How the Integrity Regime Works in Practice

  • All solicitations must include the appropriate standard instructions and general conditions, which include the Integrity Provision.
  • During the solicitation process, bidders / offerors / suppliers must provide a complete list of names of all current directors or the names of the owners of the corporation.
  • The bidders / offerors / suppliers must provide a complete list of all foreign criminal charges and convictions pertaining to itself, its affiliates and its proposed first tier subcontractors.
  • When the bid evaluation team has determined a winning bidder, the contracting officer must run the Integrity Database Services (IDS) to determine whether additional information is required from the bidders / offerors / suppliers.
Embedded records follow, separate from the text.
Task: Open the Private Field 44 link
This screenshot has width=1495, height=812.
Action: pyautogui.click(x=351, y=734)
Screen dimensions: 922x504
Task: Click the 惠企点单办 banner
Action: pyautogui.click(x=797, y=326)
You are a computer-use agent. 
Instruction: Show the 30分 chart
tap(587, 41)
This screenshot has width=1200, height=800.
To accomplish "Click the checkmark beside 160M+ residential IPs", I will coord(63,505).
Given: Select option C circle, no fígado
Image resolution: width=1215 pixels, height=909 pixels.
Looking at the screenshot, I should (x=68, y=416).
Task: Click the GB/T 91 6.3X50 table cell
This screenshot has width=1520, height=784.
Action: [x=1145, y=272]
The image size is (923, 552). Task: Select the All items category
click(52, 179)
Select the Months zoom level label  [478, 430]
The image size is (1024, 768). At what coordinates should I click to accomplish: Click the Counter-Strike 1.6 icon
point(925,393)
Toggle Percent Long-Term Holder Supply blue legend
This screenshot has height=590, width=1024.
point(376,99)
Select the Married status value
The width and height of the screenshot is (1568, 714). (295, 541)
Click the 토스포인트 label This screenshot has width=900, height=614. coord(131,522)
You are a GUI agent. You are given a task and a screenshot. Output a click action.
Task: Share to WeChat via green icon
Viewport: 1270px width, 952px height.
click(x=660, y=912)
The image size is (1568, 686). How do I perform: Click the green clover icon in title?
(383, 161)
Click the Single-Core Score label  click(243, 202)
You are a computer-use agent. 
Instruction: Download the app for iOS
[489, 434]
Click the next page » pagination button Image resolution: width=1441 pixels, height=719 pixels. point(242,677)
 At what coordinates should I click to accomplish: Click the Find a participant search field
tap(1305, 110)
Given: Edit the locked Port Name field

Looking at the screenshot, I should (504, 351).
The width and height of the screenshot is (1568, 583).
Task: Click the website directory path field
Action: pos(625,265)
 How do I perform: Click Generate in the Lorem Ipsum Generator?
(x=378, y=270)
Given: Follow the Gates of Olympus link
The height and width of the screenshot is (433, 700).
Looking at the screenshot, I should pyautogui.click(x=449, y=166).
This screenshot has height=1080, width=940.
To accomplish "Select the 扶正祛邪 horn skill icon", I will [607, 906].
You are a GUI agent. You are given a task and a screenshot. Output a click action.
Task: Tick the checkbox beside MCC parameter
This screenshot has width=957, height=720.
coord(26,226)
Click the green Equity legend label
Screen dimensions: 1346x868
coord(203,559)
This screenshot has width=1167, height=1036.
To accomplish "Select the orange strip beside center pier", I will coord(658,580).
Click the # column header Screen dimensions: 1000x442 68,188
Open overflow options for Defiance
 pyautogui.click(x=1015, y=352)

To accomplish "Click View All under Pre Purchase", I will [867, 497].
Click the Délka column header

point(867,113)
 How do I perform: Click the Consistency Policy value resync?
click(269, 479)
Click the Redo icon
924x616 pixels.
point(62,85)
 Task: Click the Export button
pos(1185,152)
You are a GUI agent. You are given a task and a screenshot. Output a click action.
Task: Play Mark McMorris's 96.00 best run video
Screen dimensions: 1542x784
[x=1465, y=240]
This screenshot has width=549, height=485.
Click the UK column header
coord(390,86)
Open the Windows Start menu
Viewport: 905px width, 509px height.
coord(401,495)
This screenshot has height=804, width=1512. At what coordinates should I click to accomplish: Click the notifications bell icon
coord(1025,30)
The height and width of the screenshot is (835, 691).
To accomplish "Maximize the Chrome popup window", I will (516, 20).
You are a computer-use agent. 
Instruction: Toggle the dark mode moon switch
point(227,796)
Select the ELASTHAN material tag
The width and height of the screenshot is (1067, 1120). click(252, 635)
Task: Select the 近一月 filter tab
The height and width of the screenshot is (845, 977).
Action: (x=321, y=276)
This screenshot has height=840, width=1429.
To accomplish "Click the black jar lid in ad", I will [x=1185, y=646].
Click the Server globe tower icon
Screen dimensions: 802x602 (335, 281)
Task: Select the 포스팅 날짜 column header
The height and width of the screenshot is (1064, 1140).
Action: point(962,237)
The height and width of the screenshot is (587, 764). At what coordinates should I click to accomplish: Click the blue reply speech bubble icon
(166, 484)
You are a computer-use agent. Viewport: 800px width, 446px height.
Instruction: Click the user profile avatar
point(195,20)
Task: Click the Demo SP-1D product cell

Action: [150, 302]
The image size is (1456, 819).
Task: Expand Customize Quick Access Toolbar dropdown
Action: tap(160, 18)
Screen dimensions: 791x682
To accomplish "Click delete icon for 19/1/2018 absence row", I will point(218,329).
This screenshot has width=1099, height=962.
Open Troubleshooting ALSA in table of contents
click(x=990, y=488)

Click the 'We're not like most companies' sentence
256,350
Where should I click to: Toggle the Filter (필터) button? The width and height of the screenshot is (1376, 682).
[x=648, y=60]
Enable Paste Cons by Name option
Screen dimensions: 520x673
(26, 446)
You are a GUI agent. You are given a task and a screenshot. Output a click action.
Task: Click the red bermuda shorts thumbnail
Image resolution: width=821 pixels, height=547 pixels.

There are two possible results:
    1. If the result is a No Match (supplier is not ineligible), the contracting officer is responsible to proceed with awarding the contract.
    2. If the result is Ineligibility confirmed, the government will not consider this supplier and will restart the Integrity Regime process with the next compliant vendor.

Note: if there are no other compliant bidders or the procurement is directed on a non- competitive basis to one supplier, Public Interest Exception (PIE) might apply to the requirement. In the case of McKinsey’s contracts awarded by National Defence, the Department did not invoke PIE because most of the contracts were call-up against standing offer and supply arrangement.